Extract HTML Content node is removing spaces

I am pulling data from html using the extract html node. here is an example of the html I am pulling
image

I find the selector and set the key, then set it to text. at the bottom I select clean up text
here is what the output gives me:
image

The node is removing spaces between words…it happens about every 10 words or so.

I thought maybe there were line breaks in there I couldn’t see and it was removing them for some reason but not putting a space to replace them, but here is the raw input, no line breaks or anything of that nature

image

here is the nodes giving me the issues

  • 1.54.4
  • ubunutu
  • docker
  • digital ocean

It looks like your topic is missing some important information. Could you provide the following if applicable.

  • n8n version:
  • Database (default: SQLite):
  • n8n EXECUTIONS_PROCESS setting (default: own, main):
  • Running n8n via (Docker, npm, n8n cloud, desktop app):
  • Operating system:

@djjace , here’s the meaning of utilizing “Clean Up Text”

That is,

Whether to remove leading and trailing whitespaces, line breaks (newlines) and condense multiple consecutive whitespaces into a single space

If you look into the actual HTML code (without having “Clean Up Text” on) you will see that there is a “new line” in the text, \n. Removing that character produces two words connected together

To fix, that is to use a space in place of a new line, you can apply a bit of RegEx, for example, as shown below.

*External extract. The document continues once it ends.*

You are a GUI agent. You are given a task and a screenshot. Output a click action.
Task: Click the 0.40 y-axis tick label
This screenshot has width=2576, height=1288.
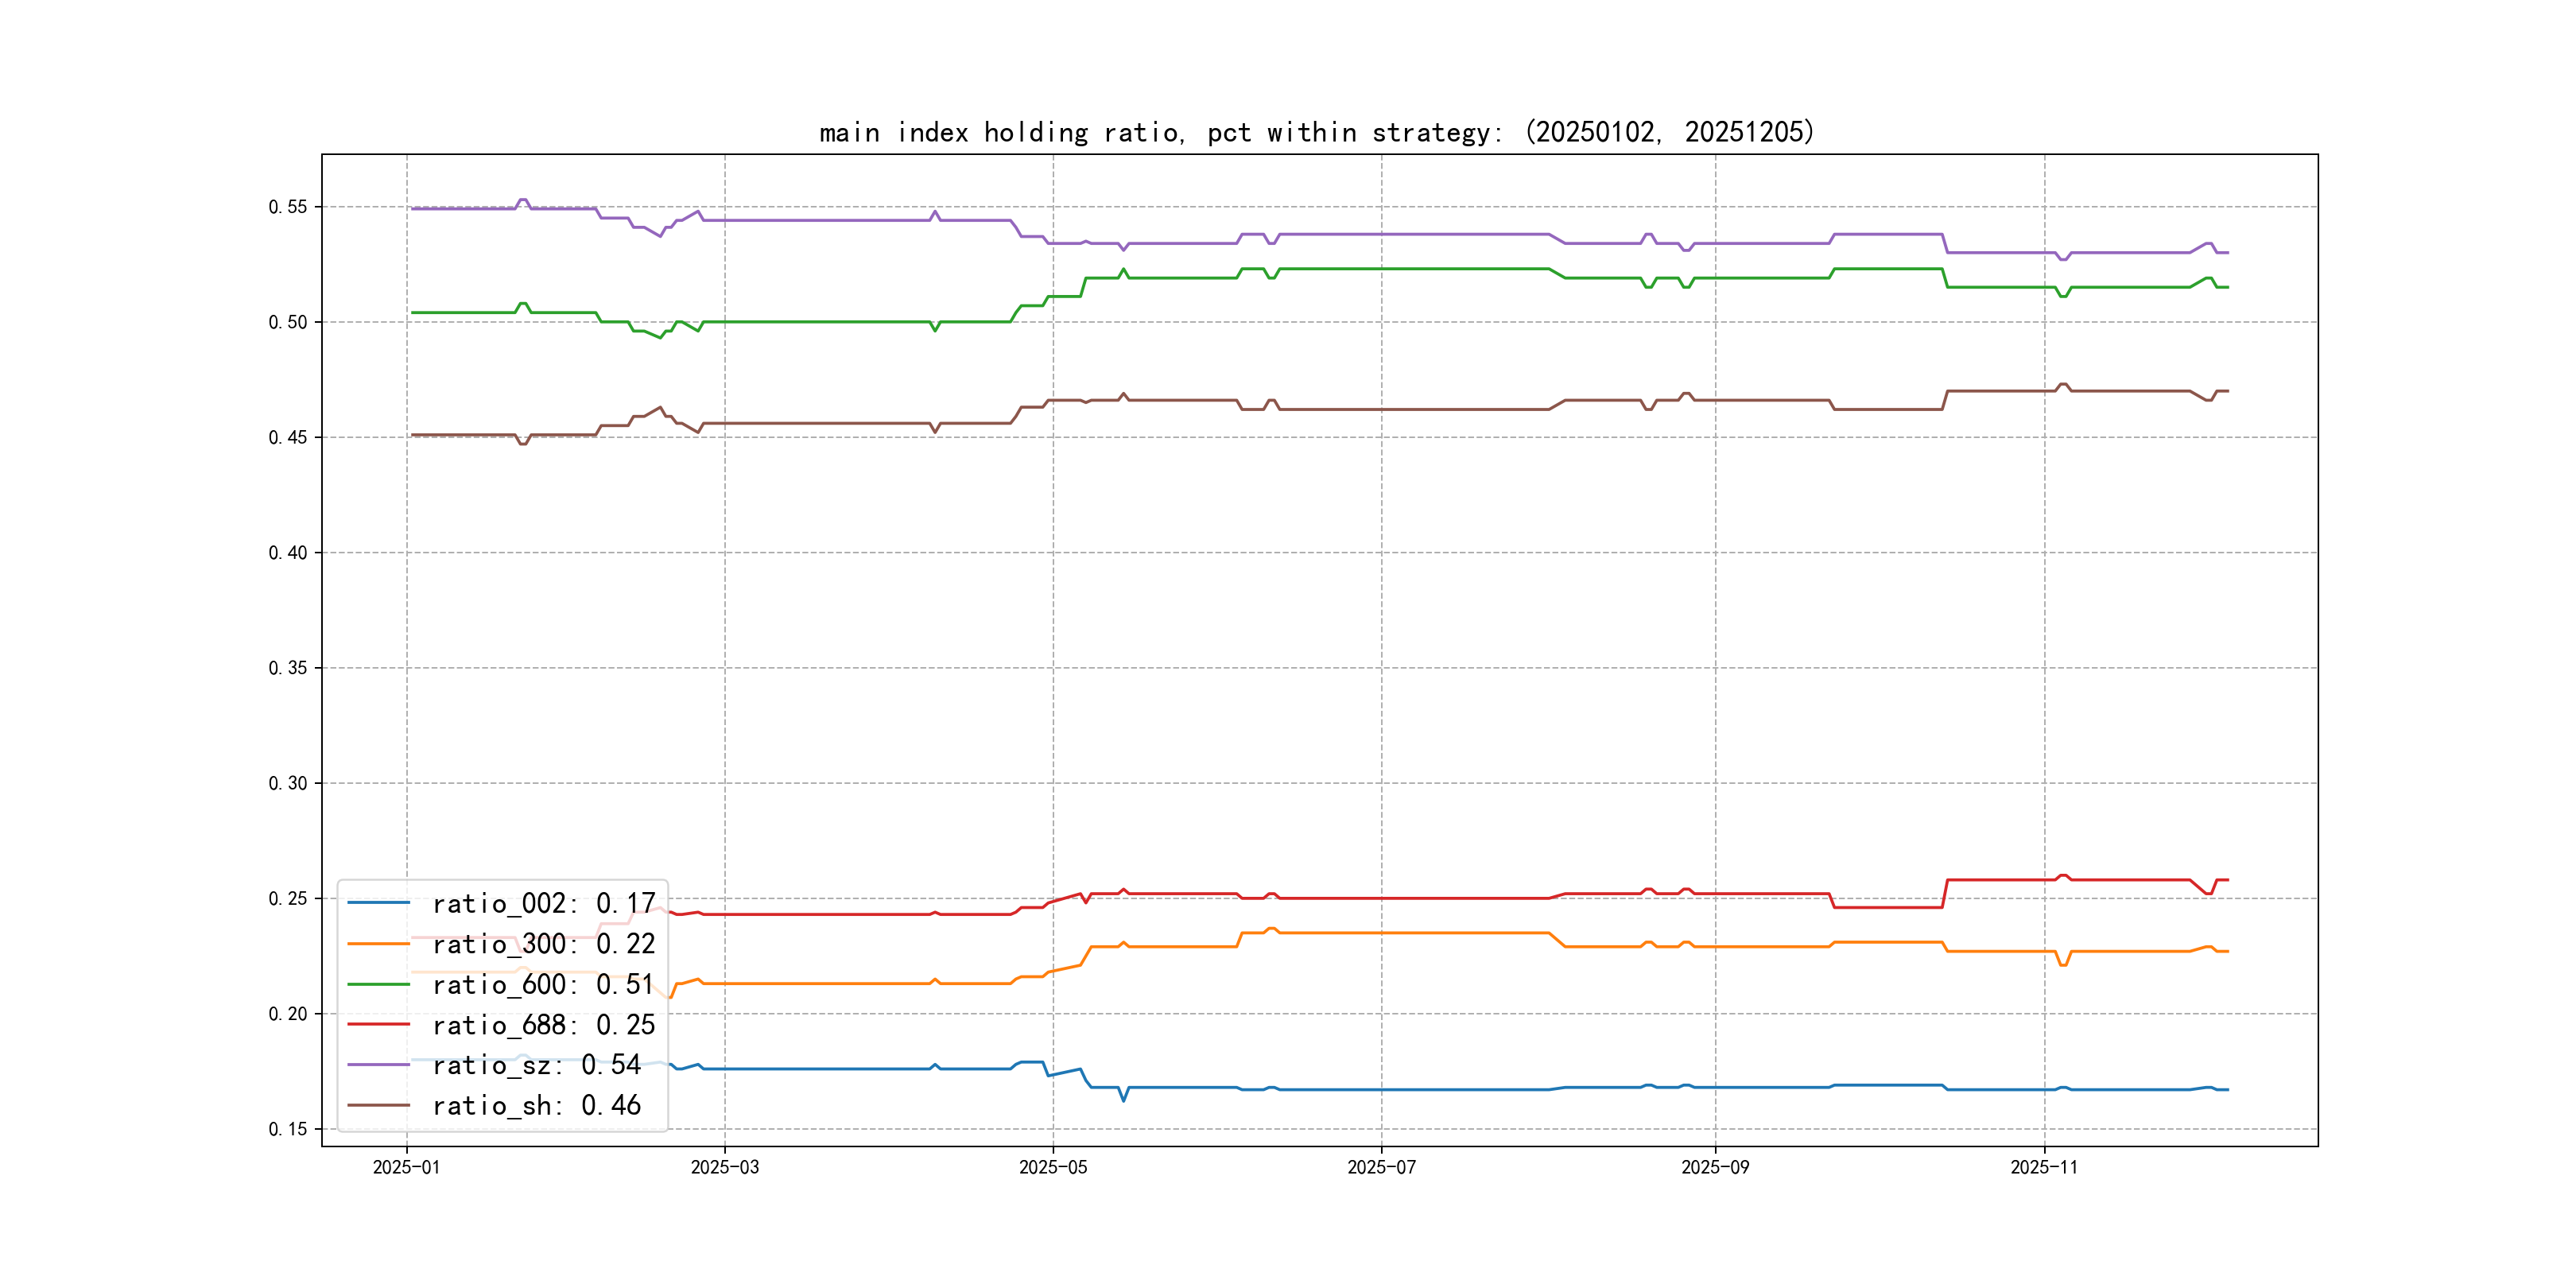(287, 553)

In other words, you do a manual clean up in place of automatic that comes with the option “Clean Up Text”.

More specifically:

  1. Turn off “Clean Up Text”
  2. Apply RegEx in the form {{ $json.about.replaceAll(/\n\n/gm, '^').replaceAll(/\n/gm, ' ').replaceAll('^', '\n') }}

As a result, \n\n is replaced with a “new line” (single \n) while a single (standing alone) “new line” is replaced with a space.

This is just an example. Apply your own logic that suits you best.

1 Like

aaahhhhhh

gotcha. that makes sense!

thanks!

This topic was automatically closed 7 days after the last reply. New replies are no longer allowed.